----- GIVEN DATA -----
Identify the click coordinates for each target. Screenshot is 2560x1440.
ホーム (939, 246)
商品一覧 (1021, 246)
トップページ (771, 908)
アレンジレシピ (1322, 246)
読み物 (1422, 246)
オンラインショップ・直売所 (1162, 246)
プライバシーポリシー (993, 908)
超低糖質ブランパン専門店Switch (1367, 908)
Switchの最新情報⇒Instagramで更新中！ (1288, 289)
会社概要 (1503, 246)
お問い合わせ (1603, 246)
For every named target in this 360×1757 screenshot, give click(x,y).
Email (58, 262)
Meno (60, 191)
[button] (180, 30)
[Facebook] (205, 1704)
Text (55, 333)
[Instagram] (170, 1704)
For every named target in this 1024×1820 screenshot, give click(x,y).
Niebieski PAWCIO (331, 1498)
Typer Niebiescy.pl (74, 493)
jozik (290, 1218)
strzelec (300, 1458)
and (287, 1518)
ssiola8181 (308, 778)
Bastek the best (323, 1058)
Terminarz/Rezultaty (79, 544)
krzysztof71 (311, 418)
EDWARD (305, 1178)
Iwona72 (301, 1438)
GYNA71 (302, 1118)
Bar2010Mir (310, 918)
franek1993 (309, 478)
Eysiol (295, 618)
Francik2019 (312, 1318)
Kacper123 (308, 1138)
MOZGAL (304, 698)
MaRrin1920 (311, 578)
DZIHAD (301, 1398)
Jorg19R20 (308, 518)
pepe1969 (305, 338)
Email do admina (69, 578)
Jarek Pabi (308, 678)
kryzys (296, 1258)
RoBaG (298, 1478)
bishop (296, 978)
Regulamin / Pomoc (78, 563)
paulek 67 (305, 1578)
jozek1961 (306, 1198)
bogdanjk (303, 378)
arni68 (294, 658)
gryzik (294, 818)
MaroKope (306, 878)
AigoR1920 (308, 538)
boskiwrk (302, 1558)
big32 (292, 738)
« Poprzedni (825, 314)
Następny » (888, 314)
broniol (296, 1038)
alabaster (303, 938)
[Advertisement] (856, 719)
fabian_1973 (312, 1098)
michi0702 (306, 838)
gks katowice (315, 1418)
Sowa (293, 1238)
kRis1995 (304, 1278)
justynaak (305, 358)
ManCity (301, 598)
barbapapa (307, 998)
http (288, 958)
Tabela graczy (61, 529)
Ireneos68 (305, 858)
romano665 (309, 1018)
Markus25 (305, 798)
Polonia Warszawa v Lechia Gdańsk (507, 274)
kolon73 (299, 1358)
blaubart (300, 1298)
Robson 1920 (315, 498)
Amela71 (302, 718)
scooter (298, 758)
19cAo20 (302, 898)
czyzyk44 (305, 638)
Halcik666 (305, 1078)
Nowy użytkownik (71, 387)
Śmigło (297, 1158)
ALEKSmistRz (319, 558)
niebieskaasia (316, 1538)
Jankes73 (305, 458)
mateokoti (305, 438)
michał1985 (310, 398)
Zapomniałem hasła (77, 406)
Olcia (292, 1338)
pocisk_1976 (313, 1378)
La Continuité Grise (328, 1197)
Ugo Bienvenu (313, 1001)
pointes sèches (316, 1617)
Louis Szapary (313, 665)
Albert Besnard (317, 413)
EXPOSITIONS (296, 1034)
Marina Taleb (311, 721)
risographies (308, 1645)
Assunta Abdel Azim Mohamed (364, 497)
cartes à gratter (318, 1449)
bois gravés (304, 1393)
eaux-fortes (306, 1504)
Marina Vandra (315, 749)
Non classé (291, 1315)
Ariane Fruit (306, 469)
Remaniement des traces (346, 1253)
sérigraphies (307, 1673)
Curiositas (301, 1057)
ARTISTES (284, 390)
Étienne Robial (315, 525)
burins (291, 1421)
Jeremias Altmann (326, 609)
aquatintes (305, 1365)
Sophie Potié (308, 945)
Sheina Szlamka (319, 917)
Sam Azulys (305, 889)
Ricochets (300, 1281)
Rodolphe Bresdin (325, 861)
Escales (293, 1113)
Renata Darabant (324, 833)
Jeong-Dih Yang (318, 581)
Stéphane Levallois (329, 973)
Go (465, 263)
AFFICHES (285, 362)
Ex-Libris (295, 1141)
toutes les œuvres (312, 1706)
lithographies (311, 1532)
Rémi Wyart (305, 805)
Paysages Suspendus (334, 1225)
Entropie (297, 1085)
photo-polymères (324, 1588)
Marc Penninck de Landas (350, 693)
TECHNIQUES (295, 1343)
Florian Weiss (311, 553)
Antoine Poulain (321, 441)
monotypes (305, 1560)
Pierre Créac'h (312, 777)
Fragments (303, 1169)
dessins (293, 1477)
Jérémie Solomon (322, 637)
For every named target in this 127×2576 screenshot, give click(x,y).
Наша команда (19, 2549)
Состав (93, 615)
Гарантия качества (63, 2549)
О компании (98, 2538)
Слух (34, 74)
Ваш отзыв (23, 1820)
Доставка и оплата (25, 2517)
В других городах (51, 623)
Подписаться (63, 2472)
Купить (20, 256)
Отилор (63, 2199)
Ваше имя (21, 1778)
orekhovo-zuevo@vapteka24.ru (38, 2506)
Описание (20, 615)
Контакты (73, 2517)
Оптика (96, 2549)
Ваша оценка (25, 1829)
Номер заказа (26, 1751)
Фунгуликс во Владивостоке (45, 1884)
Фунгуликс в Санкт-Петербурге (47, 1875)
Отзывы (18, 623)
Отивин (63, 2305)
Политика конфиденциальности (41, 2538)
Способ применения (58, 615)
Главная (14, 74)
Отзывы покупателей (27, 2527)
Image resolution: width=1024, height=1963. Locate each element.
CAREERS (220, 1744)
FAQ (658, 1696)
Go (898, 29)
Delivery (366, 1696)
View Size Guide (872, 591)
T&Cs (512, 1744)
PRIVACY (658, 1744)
-----
◆ EXERCISE
From the top of the listing above, restate each line word for word up to and including the line with "会社概要 (1503, 246)"; add nothing else.

◆ WRITTEN SOLUTION
Identify the click coordinates for each target. Screenshot is 2560x1440.
ホーム (939, 246)
商品一覧 (1021, 246)
トップページ (771, 908)
アレンジレシピ (1322, 246)
読み物 (1422, 246)
オンラインショップ・直売所 (1162, 246)
プライバシーポリシー (993, 908)
超低糖質ブランパン専門店Switch (1367, 908)
Switchの最新情報⇒Instagramで更新中！ (1288, 289)
会社概要 (1503, 246)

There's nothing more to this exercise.